_GOAL OF THE EXERCISE_
Return exactly the lines of the records below, starting at the line that contains "Image resolution: width=871, height=2576." and ending at the line that contains "Actueel (594, 73)", with both of those lines kept.

_DATA SHOWN_

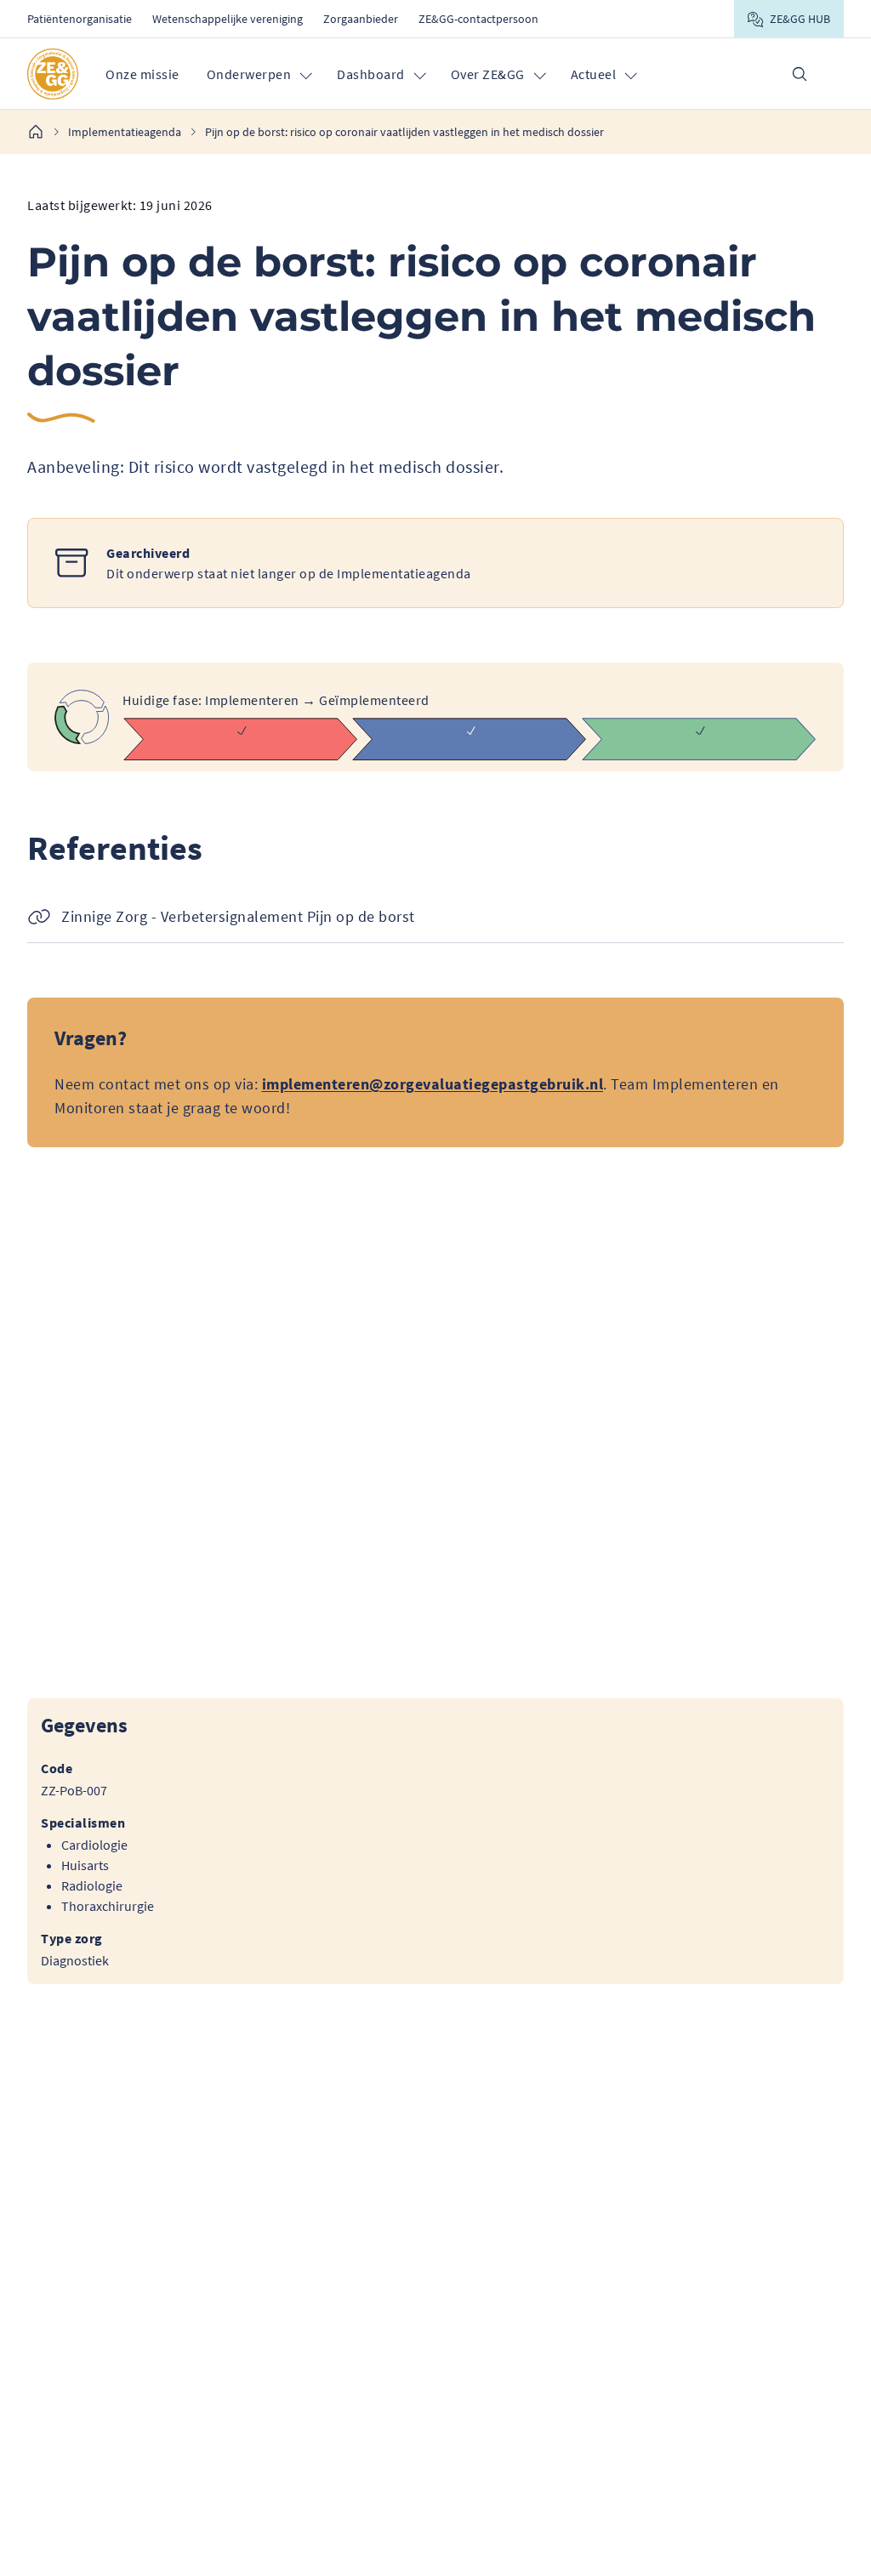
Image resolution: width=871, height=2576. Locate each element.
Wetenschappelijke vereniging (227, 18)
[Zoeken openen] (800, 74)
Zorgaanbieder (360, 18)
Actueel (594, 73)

---

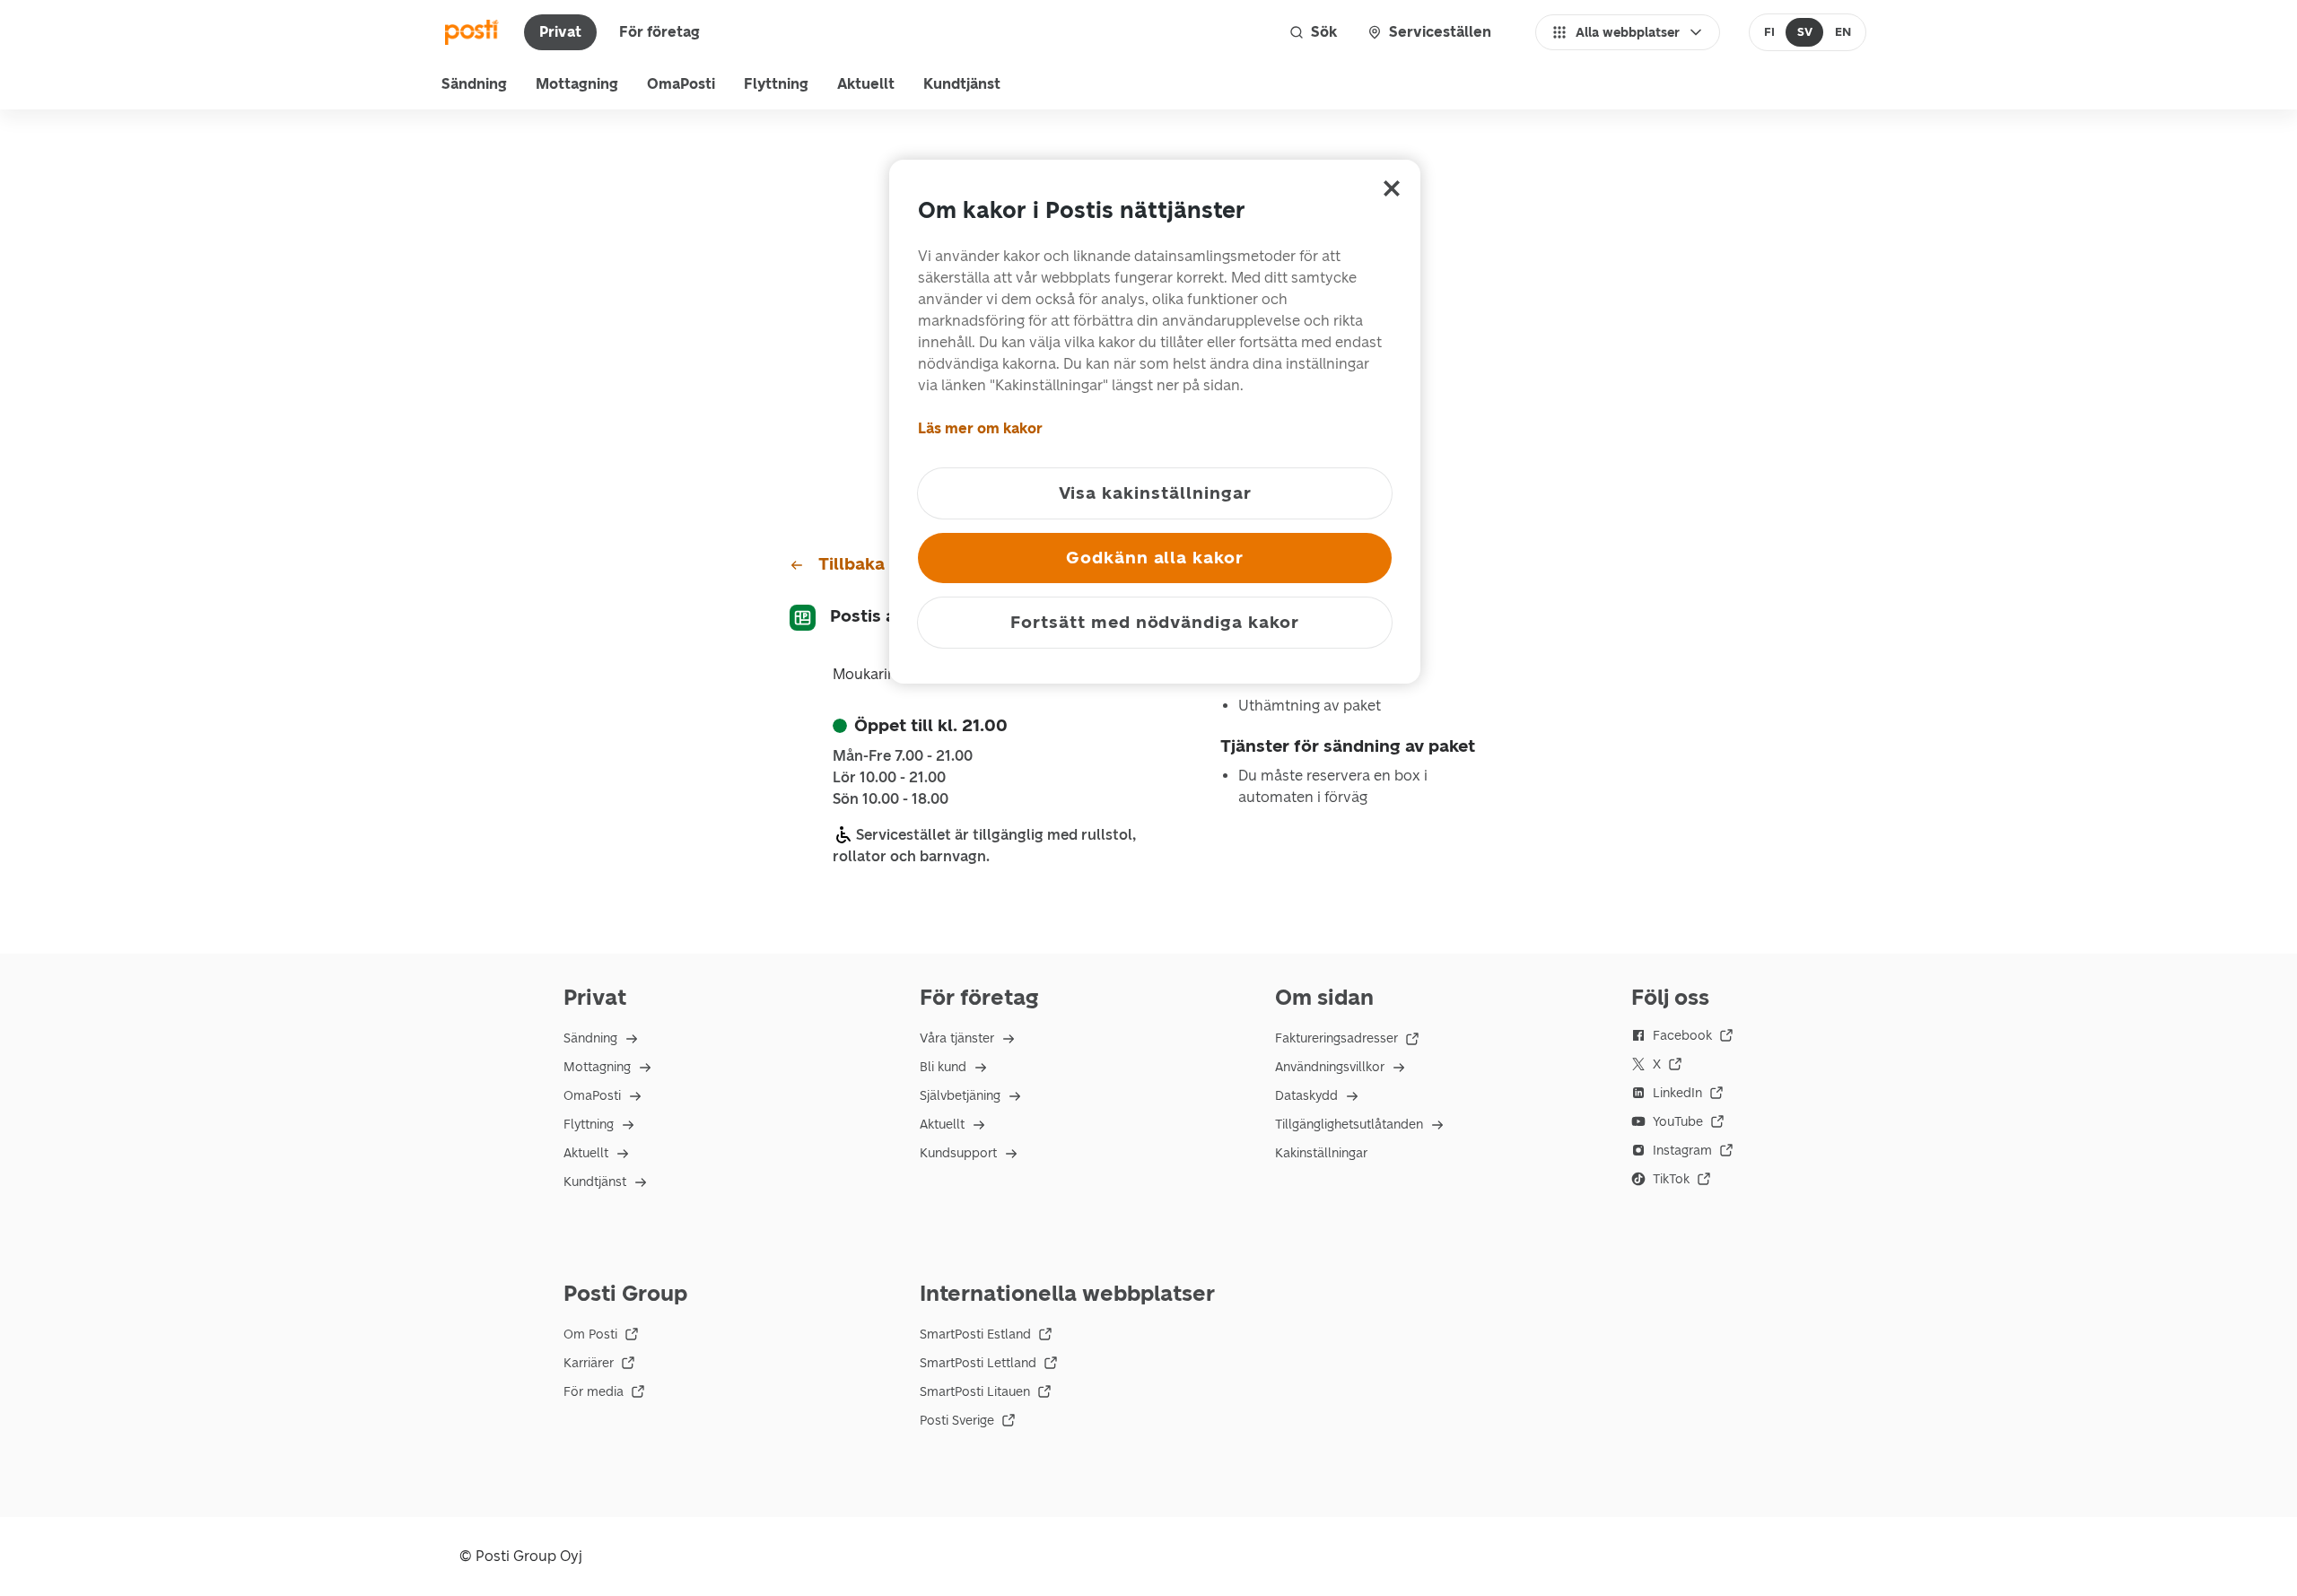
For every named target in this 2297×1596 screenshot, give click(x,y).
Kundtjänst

_EXPECTED ANSWER_
Image resolution: width=871, height=2576. Locate each element.
Wetenschappelijke vereniging (227, 18)
[Zoeken openen] (800, 74)
Zorgaanbieder (360, 18)
Actueel (594, 73)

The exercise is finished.